> **Work request**
Leaving out the pictures, please retype each record exactly.

> **Dataset extract**
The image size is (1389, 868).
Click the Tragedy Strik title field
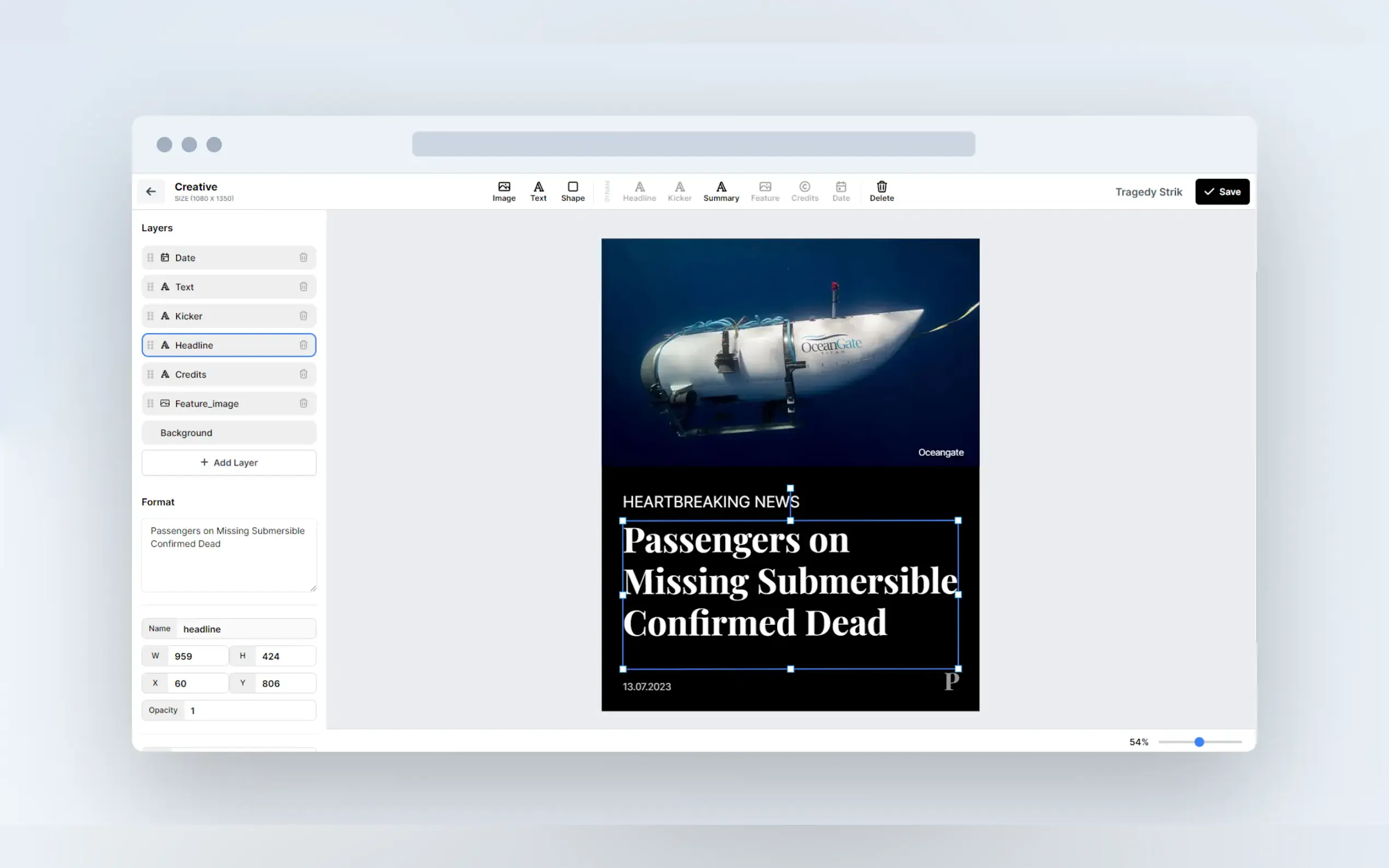tap(1147, 192)
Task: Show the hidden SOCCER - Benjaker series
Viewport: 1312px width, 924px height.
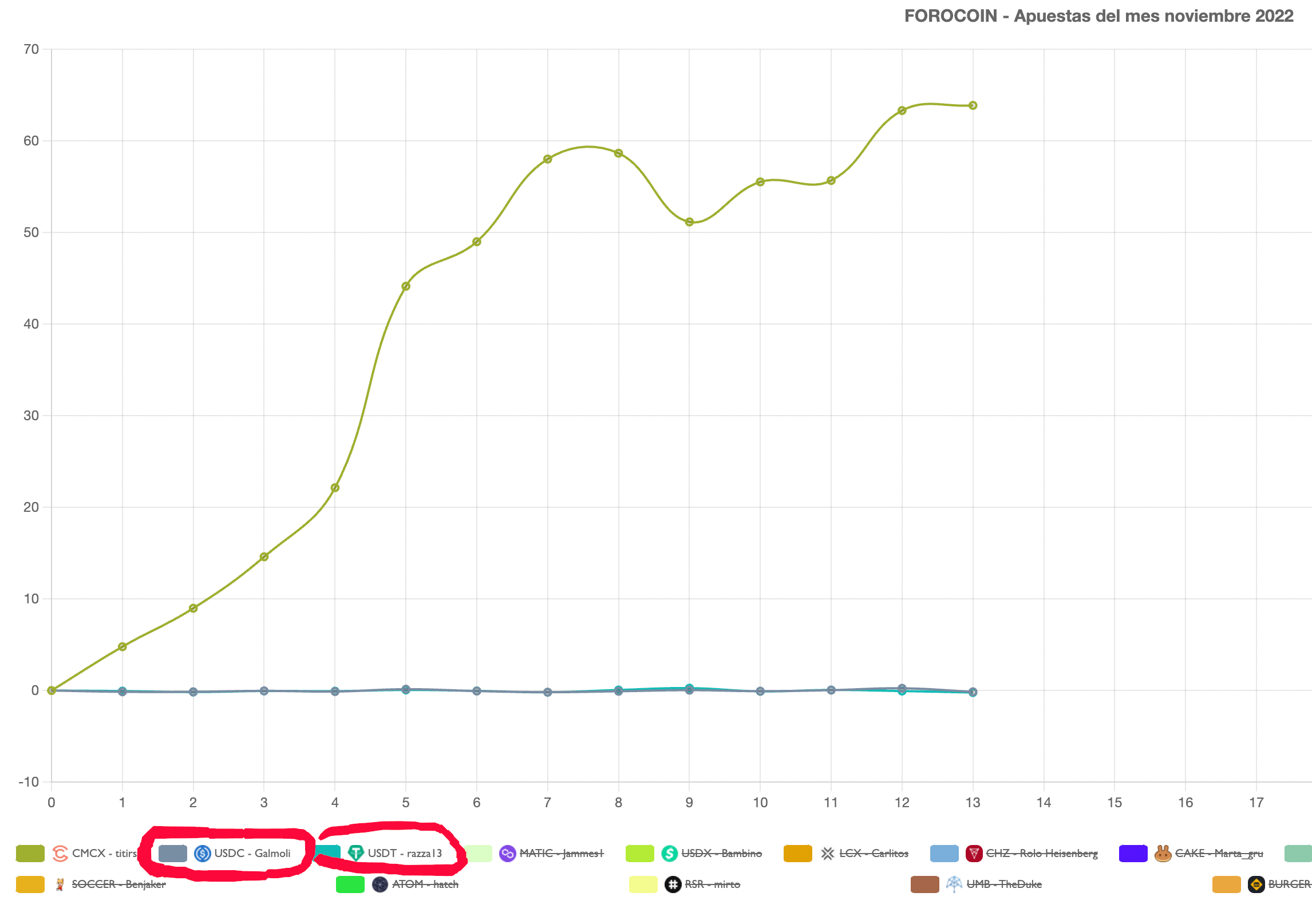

> **The completed task**
The image size is (1389, 868).
Click the Tragedy Strik title field
tap(1147, 192)
Task: Show the hidden SOCCER - Benjaker series
Viewport: 1312px width, 924px height.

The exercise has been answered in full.